REQUIREMENT:
Extract each line of the material below that contains the word "will".
====================
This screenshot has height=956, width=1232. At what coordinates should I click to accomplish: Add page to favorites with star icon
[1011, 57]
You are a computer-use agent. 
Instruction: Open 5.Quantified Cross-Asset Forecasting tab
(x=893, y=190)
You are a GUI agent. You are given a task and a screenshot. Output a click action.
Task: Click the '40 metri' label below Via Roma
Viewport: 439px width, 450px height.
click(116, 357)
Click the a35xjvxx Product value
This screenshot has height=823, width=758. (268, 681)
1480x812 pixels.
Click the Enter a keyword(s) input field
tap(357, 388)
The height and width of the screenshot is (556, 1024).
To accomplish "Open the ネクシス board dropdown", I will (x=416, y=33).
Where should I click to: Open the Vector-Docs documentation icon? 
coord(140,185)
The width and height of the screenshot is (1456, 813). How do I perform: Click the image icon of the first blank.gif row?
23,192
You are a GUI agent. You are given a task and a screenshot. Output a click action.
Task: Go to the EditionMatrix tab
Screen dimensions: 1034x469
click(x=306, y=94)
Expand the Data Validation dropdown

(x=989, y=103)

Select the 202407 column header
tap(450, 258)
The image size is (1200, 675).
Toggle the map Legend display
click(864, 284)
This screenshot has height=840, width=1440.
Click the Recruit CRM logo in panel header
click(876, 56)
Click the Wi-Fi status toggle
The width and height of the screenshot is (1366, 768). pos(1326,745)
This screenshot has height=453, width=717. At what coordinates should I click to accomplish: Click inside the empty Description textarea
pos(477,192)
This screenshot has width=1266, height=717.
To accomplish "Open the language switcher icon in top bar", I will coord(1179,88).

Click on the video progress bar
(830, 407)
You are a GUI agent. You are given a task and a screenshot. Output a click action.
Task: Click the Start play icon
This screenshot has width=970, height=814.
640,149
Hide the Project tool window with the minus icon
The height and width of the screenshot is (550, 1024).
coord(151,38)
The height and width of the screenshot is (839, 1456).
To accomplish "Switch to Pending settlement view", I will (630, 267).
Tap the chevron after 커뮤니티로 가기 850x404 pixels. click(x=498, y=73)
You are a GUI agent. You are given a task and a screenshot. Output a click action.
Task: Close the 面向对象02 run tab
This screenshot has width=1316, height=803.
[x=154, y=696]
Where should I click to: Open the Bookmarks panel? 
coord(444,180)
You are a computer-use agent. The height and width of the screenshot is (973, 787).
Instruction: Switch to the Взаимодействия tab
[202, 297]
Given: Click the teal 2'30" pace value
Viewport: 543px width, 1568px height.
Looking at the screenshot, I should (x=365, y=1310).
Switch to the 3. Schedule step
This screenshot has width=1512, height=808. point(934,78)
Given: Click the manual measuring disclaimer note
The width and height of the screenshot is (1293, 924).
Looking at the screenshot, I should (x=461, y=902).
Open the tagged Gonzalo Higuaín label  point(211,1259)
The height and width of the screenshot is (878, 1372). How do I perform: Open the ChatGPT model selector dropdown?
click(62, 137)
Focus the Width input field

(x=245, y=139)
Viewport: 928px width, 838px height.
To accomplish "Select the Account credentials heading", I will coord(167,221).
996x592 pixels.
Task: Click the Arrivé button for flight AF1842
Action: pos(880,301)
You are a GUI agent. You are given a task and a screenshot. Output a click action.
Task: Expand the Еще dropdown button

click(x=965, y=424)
====================
CORRECT RESULT:
To accomplish "Open the ネクシス board dropdown", I will (x=416, y=33).
To accomplish "Open the language switcher icon in top bar", I will coord(1179,88).
To accomplish "Switch to Pending settlement view", I will (630, 267).
To accomplish "Select the Account credentials heading", I will coord(167,221).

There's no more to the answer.